The following are a number of exemptions available to individuals: Annual gains of up to €1,270 for each individual. But clearly there was a problem (maybe there still is) with selling, and buying, pure EVs that are not too far out from the end of their battery pack life. While it's certainly within the realm of possibilities, and I would be pleasantly surprised if Nissan offered batteries with more than 24 kWh capacity for older LEAFs, our experience with upgrades on older vehicles so far should be enough to help set the expectations here.
That’s why you get the snarky asides from me on occasion - and, yes, more than a few others here - in the recent past. Others here have picked apart the technical details without insinuating that anyone who doesn’t happen to agree on one or two particular points is somehow beneath you. Whether it is worth the added cost, complexity and therefore impact on reliability, is unclear.

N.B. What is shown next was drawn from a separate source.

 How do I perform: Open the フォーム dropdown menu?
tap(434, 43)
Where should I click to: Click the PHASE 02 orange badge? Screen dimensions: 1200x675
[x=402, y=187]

Having had the luxury of living with both vehicles each for a couple of weeks last fall, I found both to be excellent cars.
You actually started out with a valid thesis on your first post but started to lose the plot when your subsequent entries became irascible.
I concluded that my particular driving requirements would be able to accommodate the limited range handicap of a pure EV. It looks like they're still with us, Bill, but looking a bit more polished and respectable on their web page now than they did with their sensationalistic mail order catalogs of years gone by.
But you and I don’t know if the revised battery chemistry for the 2013 model will hold up to hot climate abuse. Not much different than walking into a contemporary brick & mortar auto supply chain store .
If yours broke, you bought the wrong one, didn't know what you were doing, had a bad hair day, etc.